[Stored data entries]
== Segment start ==

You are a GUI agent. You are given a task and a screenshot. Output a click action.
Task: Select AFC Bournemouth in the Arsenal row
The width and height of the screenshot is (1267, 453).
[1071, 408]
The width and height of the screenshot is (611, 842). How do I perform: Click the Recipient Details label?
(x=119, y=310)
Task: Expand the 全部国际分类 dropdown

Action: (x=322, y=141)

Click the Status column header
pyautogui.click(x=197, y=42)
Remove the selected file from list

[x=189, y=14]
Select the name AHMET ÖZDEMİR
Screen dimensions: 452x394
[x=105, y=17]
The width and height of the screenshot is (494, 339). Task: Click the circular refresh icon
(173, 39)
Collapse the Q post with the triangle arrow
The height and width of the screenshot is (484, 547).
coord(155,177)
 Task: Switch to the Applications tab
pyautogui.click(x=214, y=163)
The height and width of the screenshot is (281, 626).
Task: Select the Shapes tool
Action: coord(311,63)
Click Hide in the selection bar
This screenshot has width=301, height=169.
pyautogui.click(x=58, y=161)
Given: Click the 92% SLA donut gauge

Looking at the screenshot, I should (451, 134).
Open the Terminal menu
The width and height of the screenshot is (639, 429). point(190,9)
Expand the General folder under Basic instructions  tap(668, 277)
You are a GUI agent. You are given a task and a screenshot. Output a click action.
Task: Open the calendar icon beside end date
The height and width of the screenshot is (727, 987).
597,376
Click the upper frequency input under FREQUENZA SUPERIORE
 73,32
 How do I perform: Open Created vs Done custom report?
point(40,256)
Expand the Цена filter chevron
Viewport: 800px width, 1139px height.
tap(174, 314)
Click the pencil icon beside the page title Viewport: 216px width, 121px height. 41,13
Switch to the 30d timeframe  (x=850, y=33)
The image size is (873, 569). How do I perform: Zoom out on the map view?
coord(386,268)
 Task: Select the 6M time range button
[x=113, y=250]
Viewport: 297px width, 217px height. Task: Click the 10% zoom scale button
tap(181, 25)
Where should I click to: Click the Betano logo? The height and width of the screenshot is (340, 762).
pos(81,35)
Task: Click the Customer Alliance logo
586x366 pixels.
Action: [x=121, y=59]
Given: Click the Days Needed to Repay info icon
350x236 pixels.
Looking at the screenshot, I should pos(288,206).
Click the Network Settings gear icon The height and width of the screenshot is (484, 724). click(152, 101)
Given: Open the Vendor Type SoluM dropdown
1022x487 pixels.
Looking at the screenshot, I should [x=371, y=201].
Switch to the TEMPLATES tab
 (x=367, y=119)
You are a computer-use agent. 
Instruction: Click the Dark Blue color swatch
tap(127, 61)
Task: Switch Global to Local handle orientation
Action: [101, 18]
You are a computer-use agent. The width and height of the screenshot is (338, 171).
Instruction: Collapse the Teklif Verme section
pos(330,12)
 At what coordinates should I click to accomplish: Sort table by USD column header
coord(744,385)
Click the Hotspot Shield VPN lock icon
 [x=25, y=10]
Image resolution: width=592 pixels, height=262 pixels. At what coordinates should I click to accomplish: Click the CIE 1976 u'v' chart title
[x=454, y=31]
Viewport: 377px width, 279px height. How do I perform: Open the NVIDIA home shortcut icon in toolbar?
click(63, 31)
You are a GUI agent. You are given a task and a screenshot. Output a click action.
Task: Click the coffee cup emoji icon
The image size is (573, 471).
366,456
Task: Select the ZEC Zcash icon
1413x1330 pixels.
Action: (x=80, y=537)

== Segment end ==

§ Problem to solve:
What is needed is each line of the entries that contains the word "beside".

§ Written response:
Task: Open the calendar icon beside end date
Click the pencil icon beside the page title Viewport: 216px width, 121px height. 41,13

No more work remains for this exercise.